Baca: Dicopot dari Pimpinan Baleg DPR, Rieke Diah Pitaloka Diminta Fokus di Komisi VI
Ketentuan tersebut menjadi alasan perubahan Undang-Undang Kejaksaan utamanya hal-hal yang berkaitan dengan independensi dalam Penuntutan, Akuntabilitas Penanganan Perkara, Standar Profesionalitas, dan Perlindungan bagi para Jaksa.
"Hal lain yang menjadi penting dalam menguatkan kedudukan Jaksa dalam sistem pemerintahan adalah jabatan Jaksa sebagai kekhususan di dalam Aparatur Sipil Negara sebagaimana pegawai di Tentara Nasional Indonesia dan Kepolisian Negara Republik Indonesia. Karakteristik Jaksa Agung, Kejaksaan, dan Jaksa sebagai suatu profesi harus diwadahi dalam suatu bentuk pengaturan kepegawaian secara khusus," ucapnya.

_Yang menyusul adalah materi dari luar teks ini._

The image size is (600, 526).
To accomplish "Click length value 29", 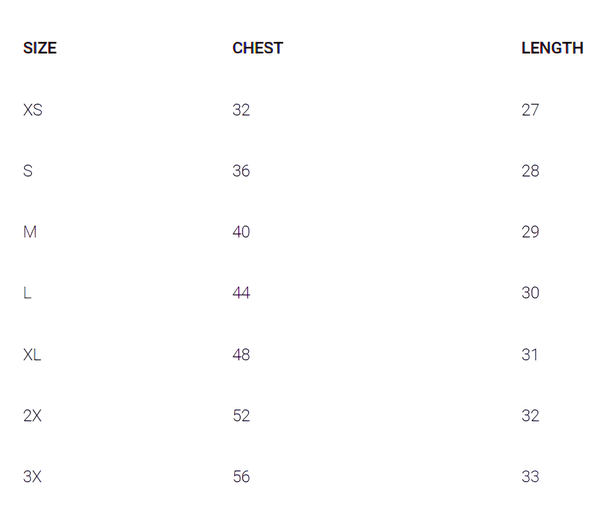I will click(x=530, y=232).
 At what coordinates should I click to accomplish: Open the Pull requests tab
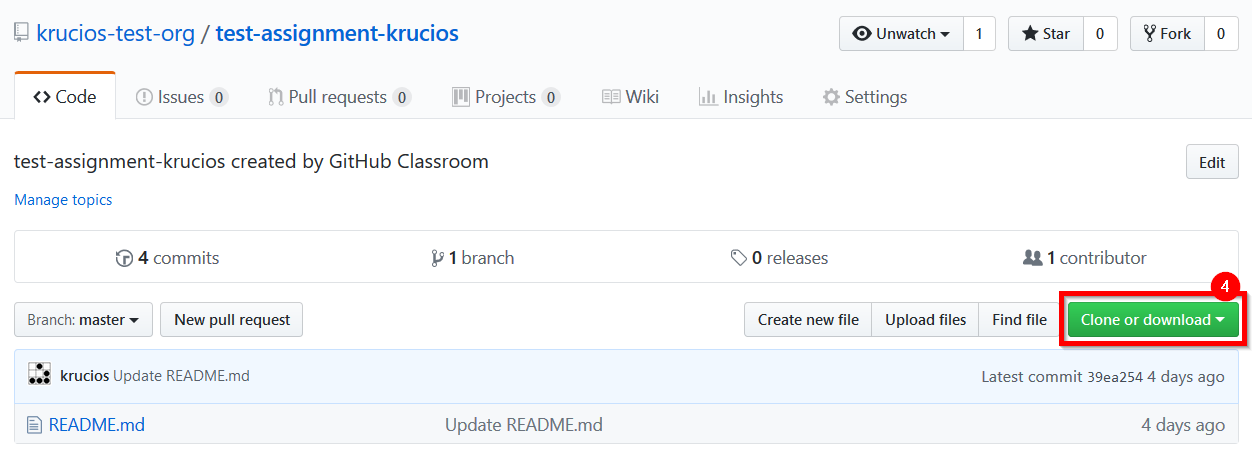tap(340, 97)
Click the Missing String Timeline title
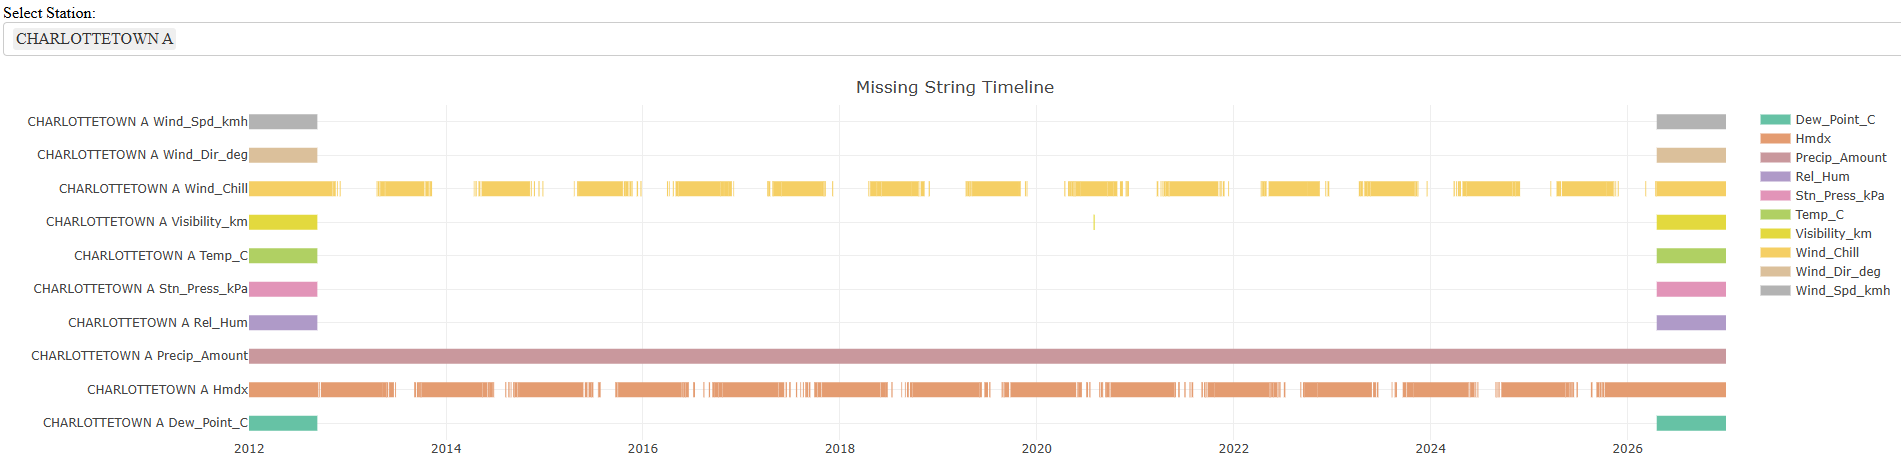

Pangeran menambahkan, perubahan ini juga menghimpun beberapa kewenangan Jaksa Agung, Kejaksaan, dan Jaksa yang tersebar dalam berbagai ketentuan perundang-undangan untuk dapatnya dilaksanakan tugas, fungsi, dan wewenang Jaksa untuk lebih optimal.
Misalnya kewenangan melakukan Penyidikan dalam tindak pidana korupsi, perusakan hutan, pencucian uang, dan tindak pidana lainnya.
"Hal ini sejalan dengan semangat penyederhanaan legislasi sehingga dengan perubahan ini Undang-Undang Kejaksaan Republik Indonesia lebih komprehensif dan terpadu. Dengan demikian, perubahan Undang-Undang Kejaksaan Nomor 16 Tahun 2004 merupakan suatu hal yang penting agar sistem peradilan pidana dapat berjalan secara optimal," ucapnya.